• _EXTRAIT PRÉSENTÉ_:
--------------------------------

Un autre problème est celui des dérives sectaires ou extrémistes, dans les filières de sciences sociales notamment. Un certain nombre d’établissements sont ainsi gangrenés par des idéologies, parfois contraires à l’humanisme occidental et aux valeurs cardinales de notre République. Au nom de la défense de populations « opprimées », elles entendent assigner des personnes à des rôles en fonction de leur sexe, de leur couleur de peau, de leur origine, etc. Ces idéologies ont un certain écho auprès des étudiants qui constatent que les promesses de leurs études supérieures ne seront pas tenues, et ont donc des raisons objectives de se sentir frustrés.

L’enseignement supérieur est ainsi à la confluence de multiples enjeux auxquels il convient de répondre par deux leviers :

mettre l’enseignement supérieur au service du redressement de la France ; permettre aux étudiants de s’orienter en connaissance de cause, et de se réorienter en fonction de leurs appétences et aisances dans les matières rencontrées ainsi que des vocations suscitées dans certaines disciplines avec aussi une plus grande porosité avec le monde de l’entreprise.

Pour cela, il faut :

- s’assurer du niveau des étudiants arrivant dans le supérieur et de l’adéquation de leur cursus dans le secondaire avec la filière choisie ;
développer les mécanismes d’accompagnement, de tutorat ;
- revoir le nombre de diplômes proposés par les différentes filières des universités et vérifier régulièrement leur adéquation avec le milieu professionnel, et plus particulièrement le milieu industriel, tout en gardant une marge de liberté ;
- faciliter la mobilité des étudiants (logements) ;
- dynamiser et diversifier le financement des universités ;
- lutter contre les dérives sectaires, tout particulièrement dans les sciences humaines et sociales.

Quelles mesures concrètes doivent être proposées afin de « corriger le tir » ? Comment pallier cette baisse de niveau tout en continuant à porter un modèle éducatif universel qui repose sur l'égalité d’accès et la gratuité du système universitaire ? Ce sont quelques-unes des questions essentielles auxquelles ce programme a pour but de répondre.

--------------------------------

• _DONNÉES ENREGISTRÉES_:
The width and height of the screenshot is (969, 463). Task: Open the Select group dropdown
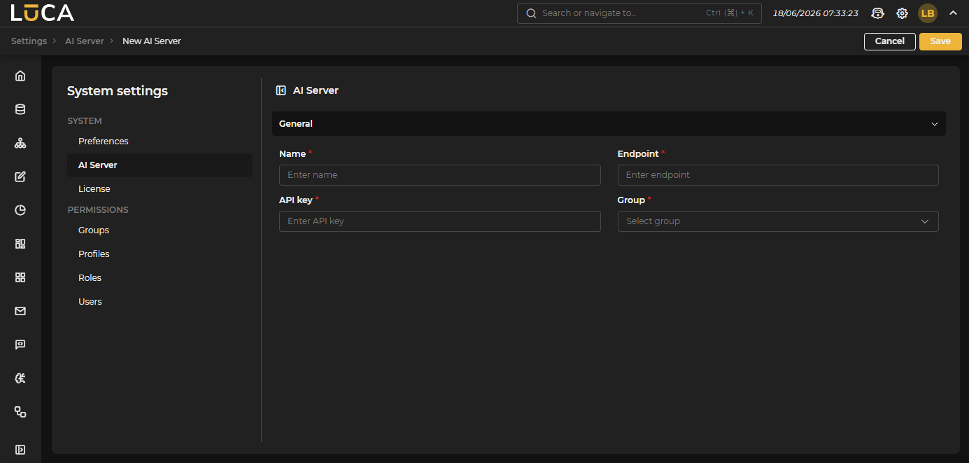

--------------------------------

• _TRAVAIL DEMANDÉ_:
a – Recopiez tout ce qui va de « - s’assurer du » jusqu'à « humaines et sociales. » dans l'extrait sur l'enseignement supérieur, sans rien y changer.
b – Poursuivez l'extrait sur l'enseignement supérieur en reprenant juste après sa dernière phrase.

• _LISTE DES RÉPONSES_:
a –
- s’assurer du niveau des étudiants arrivant dans le supérieur et de l’adéquation de leur cursus dans le secondaire avec la filière choisie ;
développer les mécanismes d’accompagnement, de tutorat ;
- revoir le nombre de diplômes proposés par les différentes filières des universités et vérifier régulièrement leur adéquation avec le milieu professionnel, et plus particulièrement le milieu industriel, tout en gardant une marge de liberté ;
- faciliter la mobilité des étudiants (logements) ;
- dynamiser et diversifier le financement des universités ;
- lutter contre les dérives sectaires, tout particulièrement dans les sciences humaines et sociales.

b –
Synthèse en 16 points clés :


Nos propositions

1 - Augmenter de 500 euros par mois la rémunération de l'ensemble des personnels enseignants de l'enseignement supérieur public, des enseignants-chercheurs aux doctorants avec mission d'enseignement, soit 90 000 personnes. Cette hausse de rémunération sera portée à 1 000 euros par mois pour les personnels des catégories Sciences-Techniques et Santé, domaines stratégiques où la fuite des cerveaux est particulièrement forte et due en grande partie à des rémunérations insuffisantes ne serait-ce qu'au regard de ce qui se fait à l'étranger. Le coût total de cette revalorisation historique sera de l'ordre de 816 millions d'euros annuels. Cette mesure qui permettra de rémunérer les personnels enseignants à la hauteur de leurs qualifications et de renforcer l'attractivité du métier (notamment dans la recherche) rapprochera également la France de pays comparables comme l'Allemagne.

2 - Augmenter de 10 milliards d'euros d'ici 2027 les moyens de l'ensemble de la mission enseignement supérieur, recherche et innovation. Cette hausse massive du budget, qui incluera (à hauteur de 0,8 milliard) l'augmentation de la rémunération des personnels enseignants et chercheurs, sera essentiellement consacrée à la recherche dans les secteurs d'avenir et à l'innovation. Cette somme couvrira également des partenariats publics privés et des investissements dans nos centres de recherche. Il s'agit là d'un premier effort dans le cadre d'une augmentation des dépenses globales de recherche et développement de la France à 3% du PIB (contre 2,2% en 2022).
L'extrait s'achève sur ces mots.